My curiosity with this new Umbrella Import DVD of the film was more concerned with the transfer than the film itself, though it is remarkably the first time we ever covered it. There have been several old versions that are obsolete on DVD, et al, a recent Studio Canal edition on Blu-ray and DVD that offered a flat, greenish transfer few liked and the Criterion Collection transfer the great Director of Photography Raoul Coutard supervised for the company that is now long out of print. So which print is here?


Remarkably, it is the Criterion/Coutard print with some variances we'll get into below in the technical section, but if you just want the film in a basic edition minus all the great Criterion extras, but with the transfer and proper colors Coutard wanted, now you can get it cheaper than the Criterion versions are going for.

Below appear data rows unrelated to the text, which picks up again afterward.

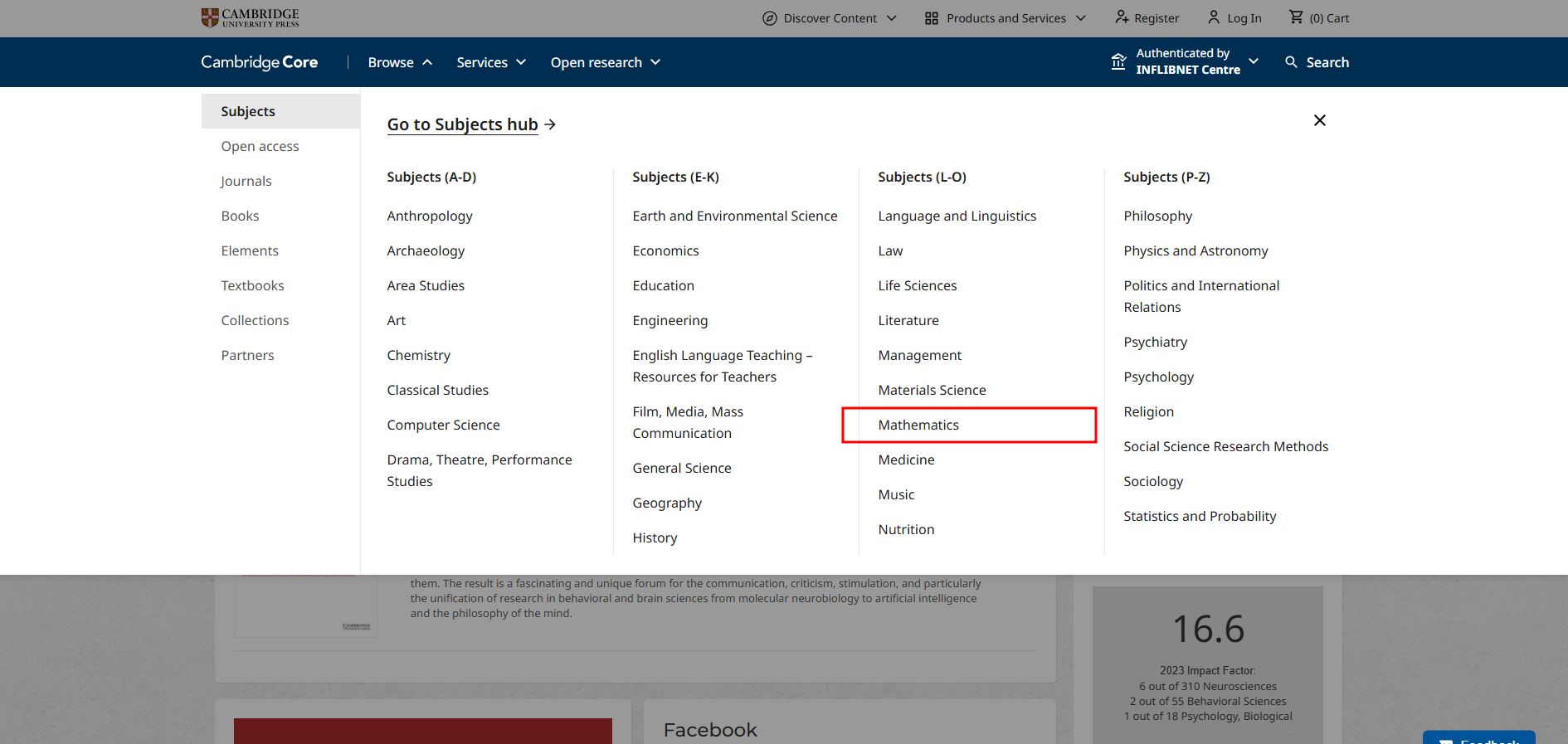The height and width of the screenshot is (744, 1568).
Task: Click the Register person icon
Action: [1122, 17]
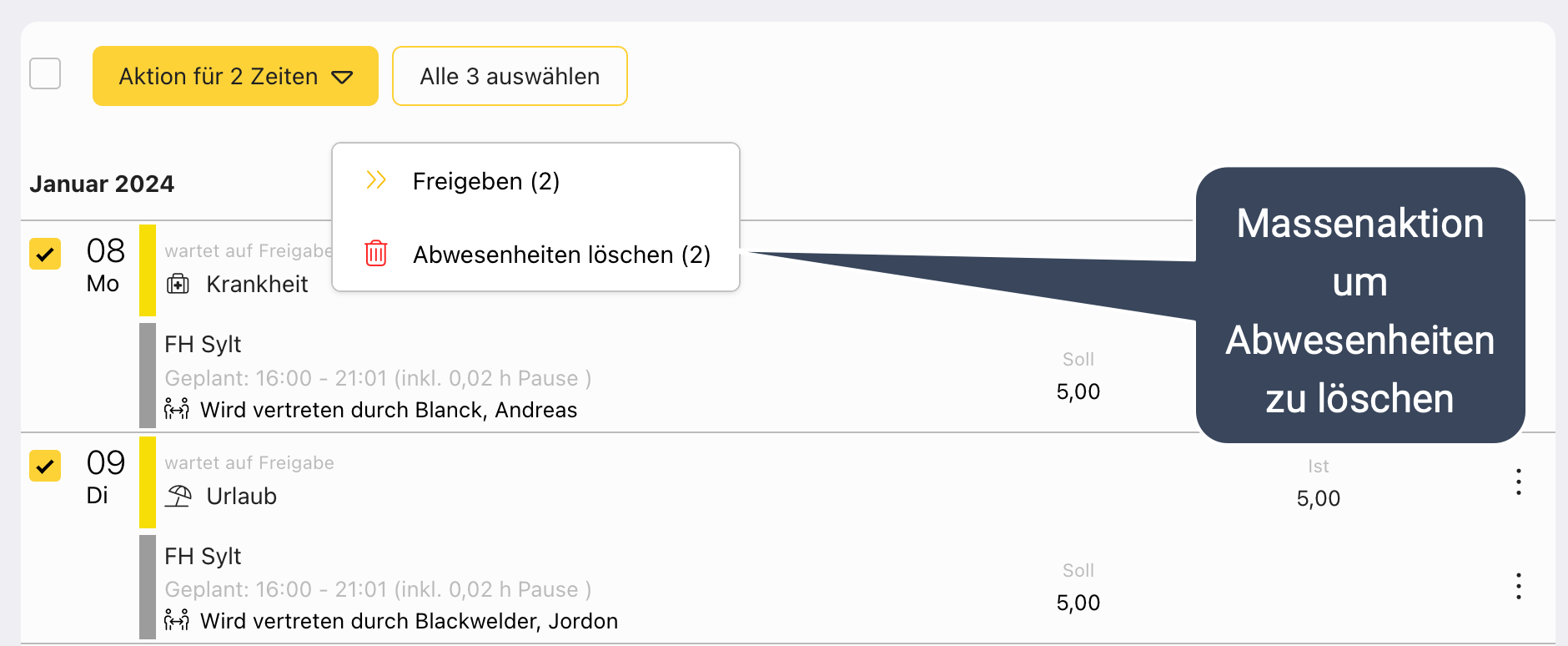The image size is (1568, 646).
Task: Uncheck the checkbox for Tuesday 09
Action: pyautogui.click(x=45, y=466)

As of this posting, that was $70 - 90 a copy!


There are sadly no extras.



Finally we have Miklos Jancso's Private Vices, Public Virtues (1976), a very sexually explicit version of the ''Mayerling Incident'' where the rich and powerful are playing along with free sex, wacky situations, parties and more that quickly go from fun to outrageous and the sex is all over the place as far as sexuality goes. Right wing militarism is not far away in ending the party soon. The result is a mix of memorable, odd and not-as-effective-as-they-think scenes that caused outrage when the film was released.


Those who were not offended by the sexuality were offended by the lack of substance or lack of a serious new point at the end of the film, especially because Jancso (as so well explained in the extras) was considered such a big, major international filmmaker at the time. This went over so badly and split up audiences all over that it hurt his reputation beyond the film itself. The actors are not bad either, nor is the production design, costumes or period feel.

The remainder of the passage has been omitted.